Improving radiotherapy quality through collaboration (#96)

Colin Hornby 1 , Amanda Smith 2 , Pete Griffin 3 , Vanessa Panettieri 3 , Prabhakar Ramachandrin 2 , Phillip Moloney 4 , Flavio Nelli 4 , Adam Chapman 1
  1. Victorian Dept of Health & Human Services, Melbourne, VIC, Australia
  2. Peter MacCallum Cancer Centre, Moorabbin, Victoria
  3. William Buckland Radiotherapy Centre, Prahran, Victoria
  4. Andrew Love Cancer Centre, Geelong, Victoria

Aim:

In 2016 the Victorian Department of Health & Human Services facilitated the purchase of knowledge based planning (KBP) software. This software produces and uses models constructed from previously treated patient radiotherapy plans to predict and then generate optimised treatments by utilising the knowledge of what is possible embedded in those original plans.

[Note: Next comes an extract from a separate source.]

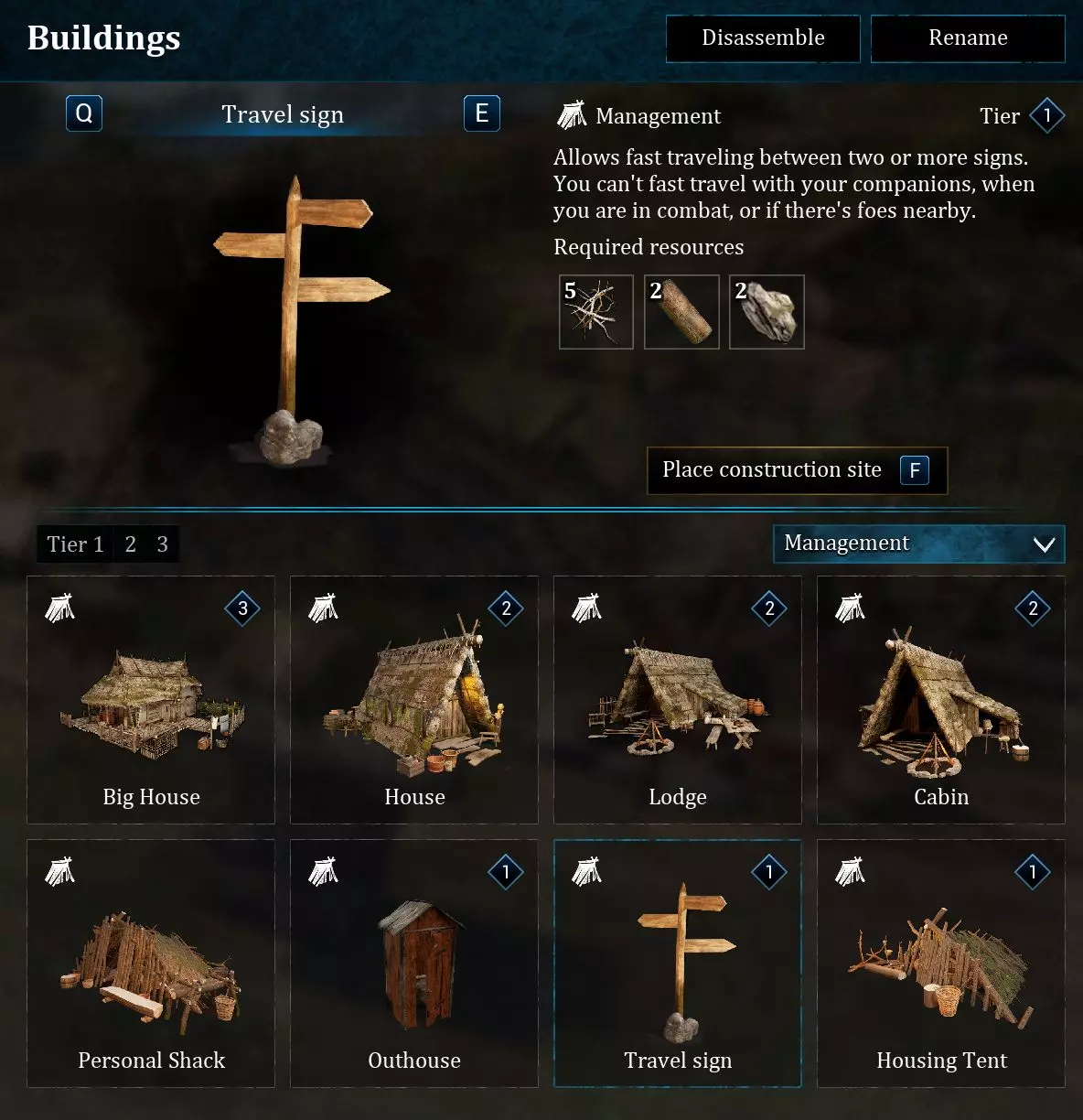Click the E next building key icon

point(482,113)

The aim of this project was to enable a collaboration of Victorian public radiotherapy providers to develop tumour stream specific models from pooled data for implementation at all participating sites to reduce plan variation and improve overall plan quality.

Methods:

8 public rural and metropolitan radiotherapy departments participated in the Victorian KBP project. Radiation therapists and medical physicists from each site were trained in model building. Tumour specific models for Prostate and Anal cancers were constructed using Victorian patient data sourced from all sites.

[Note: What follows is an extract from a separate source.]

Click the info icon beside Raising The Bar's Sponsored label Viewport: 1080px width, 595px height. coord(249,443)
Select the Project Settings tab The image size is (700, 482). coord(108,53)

Department specific maximum organ-at-risk doses were ascertained and harmonised to ensure the models would be able to produce clinically acceptable plans. A separate set of previously treated cases was used to validate that a model could produce equivalent or better quality treatment plans compared to the original.

Results:

Data from KBP produced treatment plans were compared to the original clinically implemented plans. Overall, organ-at-risk doses were equivalent or lower when produced with the KBP software. In prostate the average dose reduction for bladder V50 was 2.2Gy and V60 was 0.80Gy while the average dose reduction for rectum V50 was 1.50Gy and V75 was 0.6Gy, however the dose reductions did vary according to department.

Conclusion:

This project has successfully implemented the same KBP models for Prostate cancer across 8 collaborating radiotherapy sites enabling the same plan to be produced for a given patient data set irrespective of treatment location. On average the KBP plans produced were of higher quality than those previously locally developed.